EXERCISE: Nothing but the lines from the one containing "Given: Apply center alignment to the cells" through the end of the data below should appear in the answer, each exact and free of pictures.

AVAILABLE DATA:

----

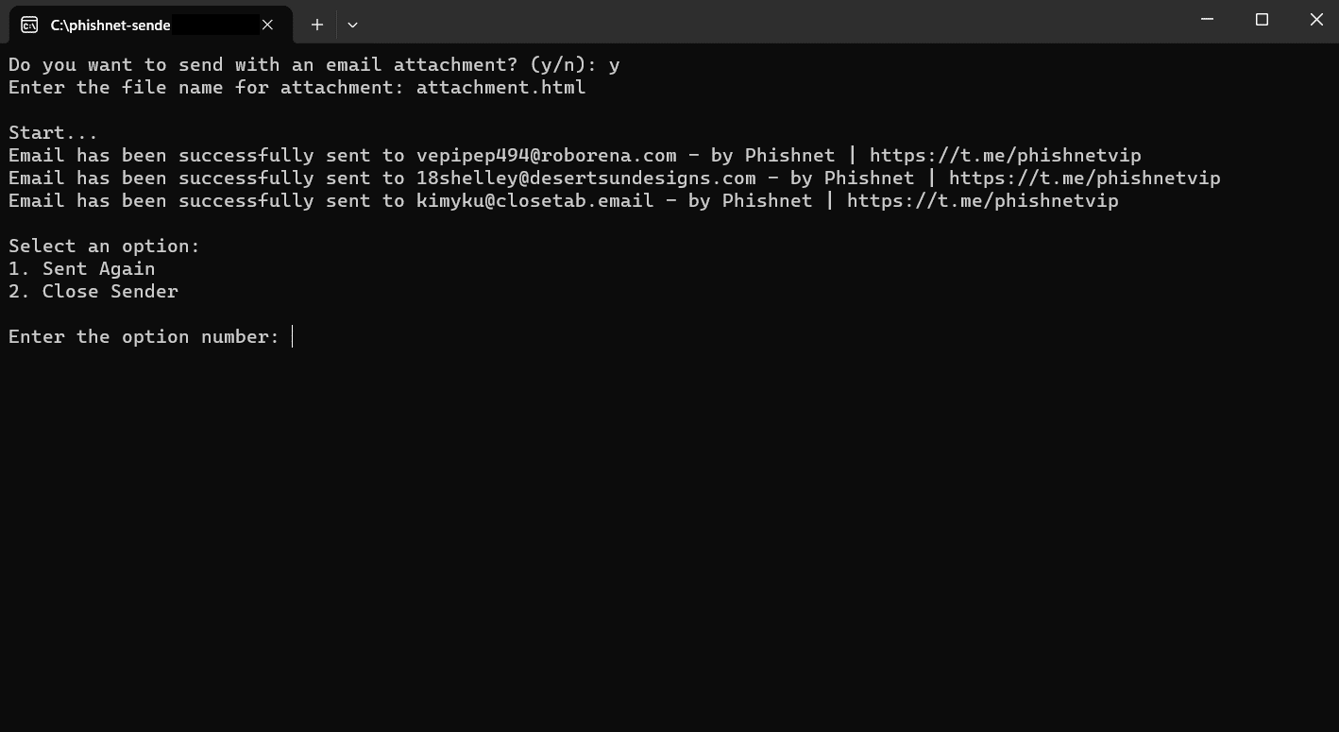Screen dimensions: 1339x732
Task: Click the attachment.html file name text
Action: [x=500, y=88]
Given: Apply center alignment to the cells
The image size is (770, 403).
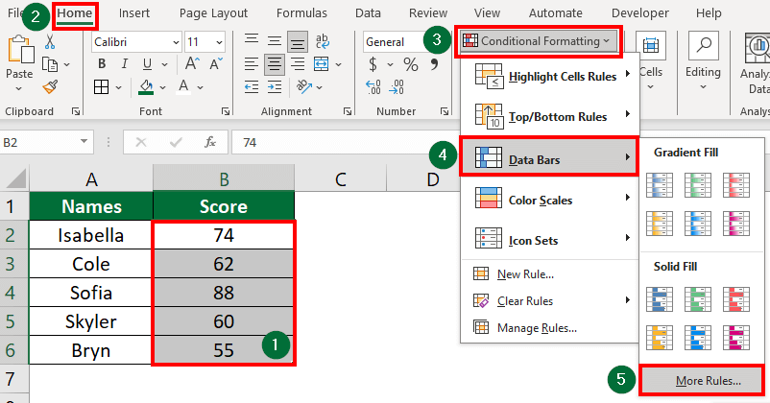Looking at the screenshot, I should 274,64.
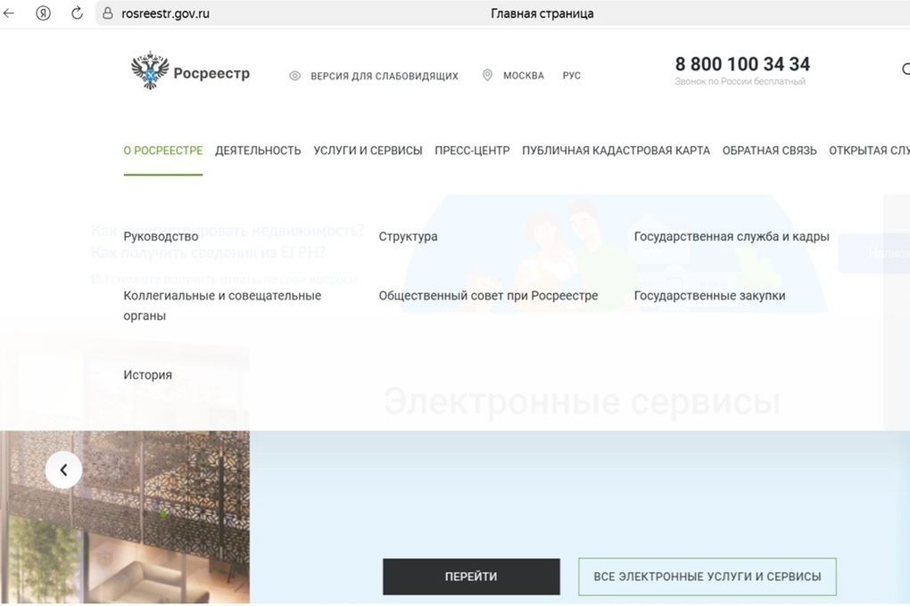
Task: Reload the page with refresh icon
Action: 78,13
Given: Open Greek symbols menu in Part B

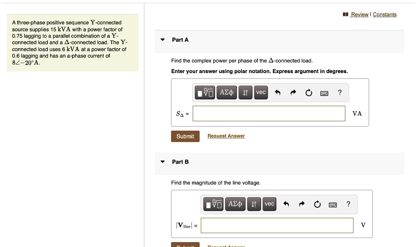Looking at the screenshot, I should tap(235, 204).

----

RESULT BELOW:
Given: Apply center alignment to the cells
The image size is (770, 403).
Looking at the screenshot, I should 274,64.
Task: Reload the page with refresh icon
Action: 78,13
Given: Open Greek symbols menu in Part B

Looking at the screenshot, I should tap(235, 204).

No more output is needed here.